Just a few hours ago, the U.S. Supreme Court invalidated Vermont’s campaign finance law of mandatory spending ceiling and low contribution limits. The decision is Randall v. Sorrell.

Though the decision is far from what I had hoped, it is not as bad as I had feared.

The bottom line is that this case upholds the state of current law on campaign finance. While the majority struck down Vermont’s contribution limits, the Court made it very clear that it was not striking down all contribution limits and is instead following law that has been on the books since 1976.

In the 1976 landmark Buckley decision, the Court held that money is a form of speech, and that the First Amendment prohibits mandatory ceilings on political spending. However, the court ruled, campaign contributions could be reasonably limited because large contributions create the possibility or appearance of corruption.
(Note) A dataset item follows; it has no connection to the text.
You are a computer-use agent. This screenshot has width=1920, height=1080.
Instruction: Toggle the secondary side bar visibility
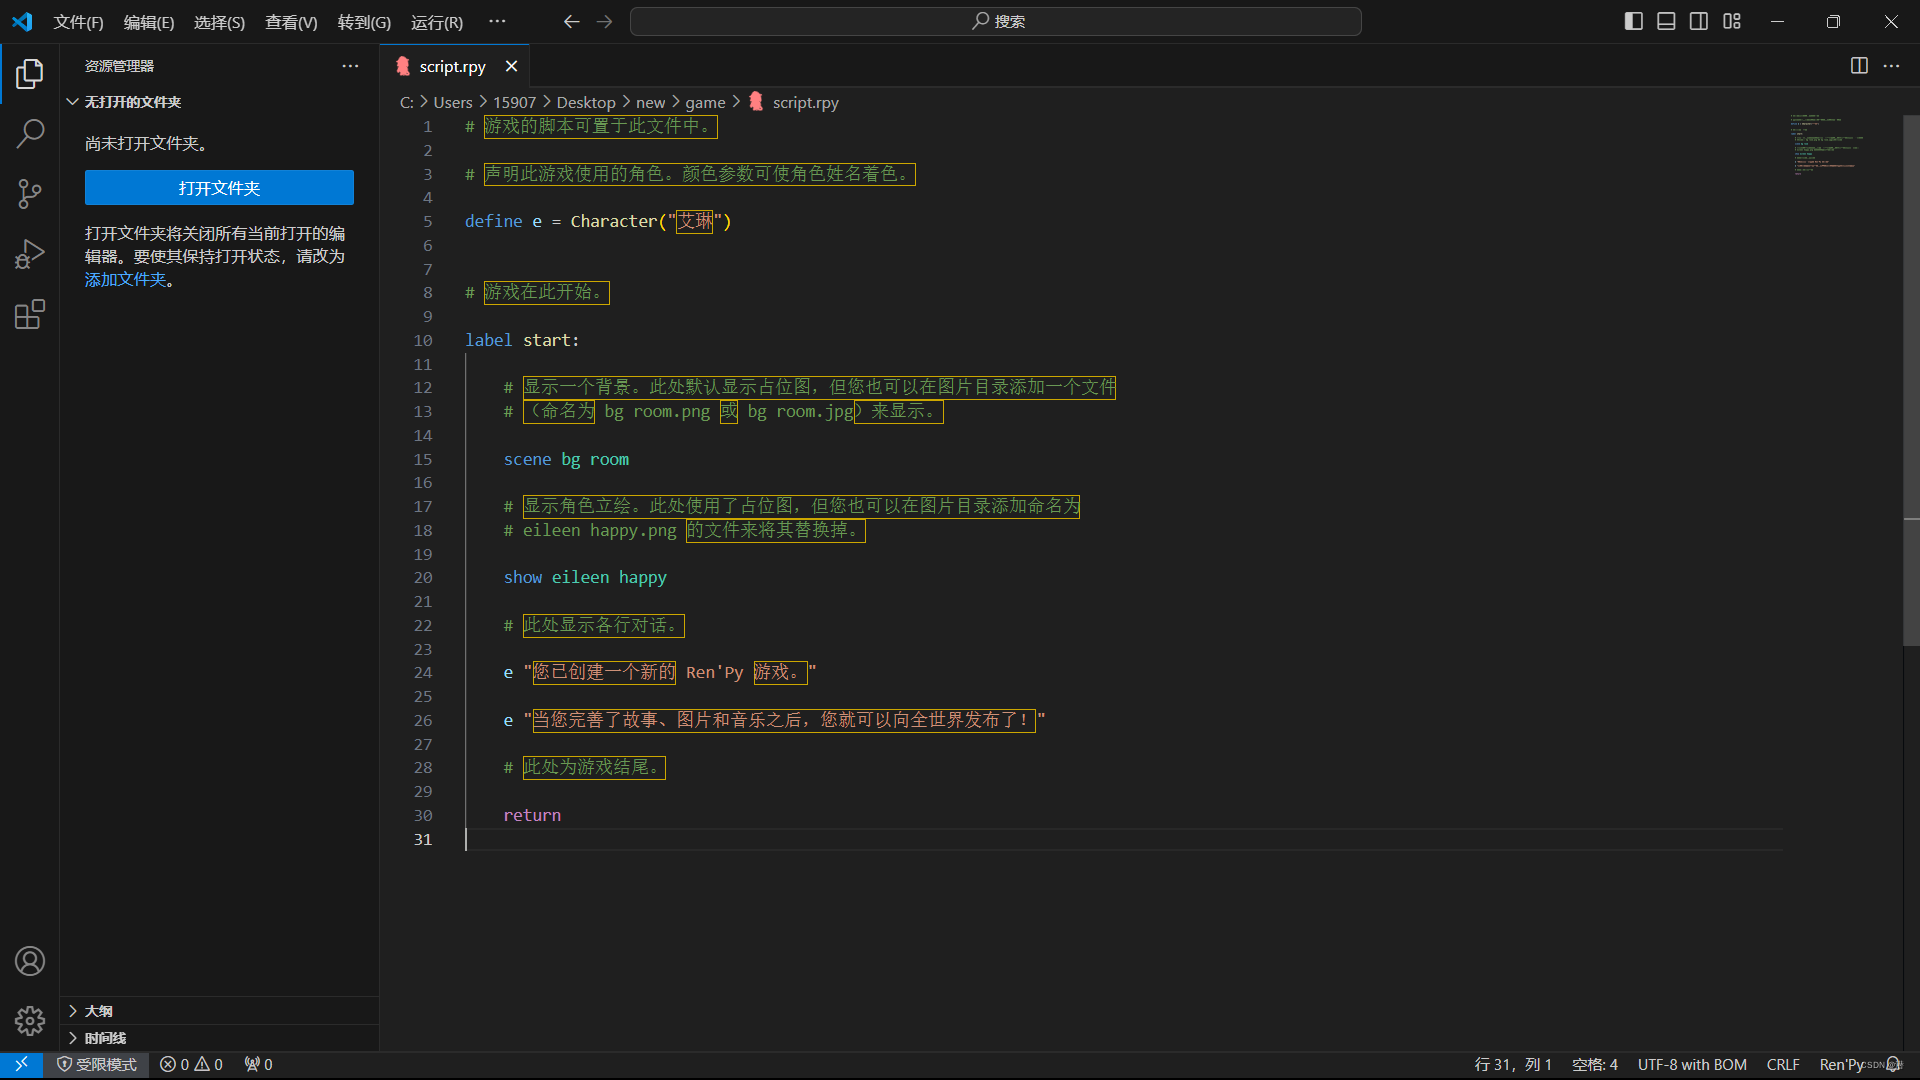pos(1699,21)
In today’s case, the Court invalidated Vermont’s mandatory spending ceilings and also struck down the state’s very low contribution limits of between $200 and $400 per election cycle. The Court also made clear that reasonable contribution limits that do not starve campaign speech are permissible, such as those that are currently on the books at the federal level.

The decision means that little will change at the federal level and in most states. Perhaps the greatest damage may be to small states and local jurisdictions that have contribution limits lower than the federal standard. Montana — where it costs only $3,000 to run for state office — has contribution limits as low as $300. This is perfectly reasonable — only 10 contributors could supply enough money to run effectively for state office in Montana. But this law may now be subject to legal challenge, as well as other similar laws in local jurisdictions.

While this is not a good decision, it is not a disaster either. Perhaps the most reassuring aspect of the case is that the new justices appointed by President Bush — Chief Justice Roberts and Justice Alito — sided with the majority in making no new sweeping changes to the status quo. It was feared that the new justices might be willing to strike down all contribution limits. But this fear proved unfounded.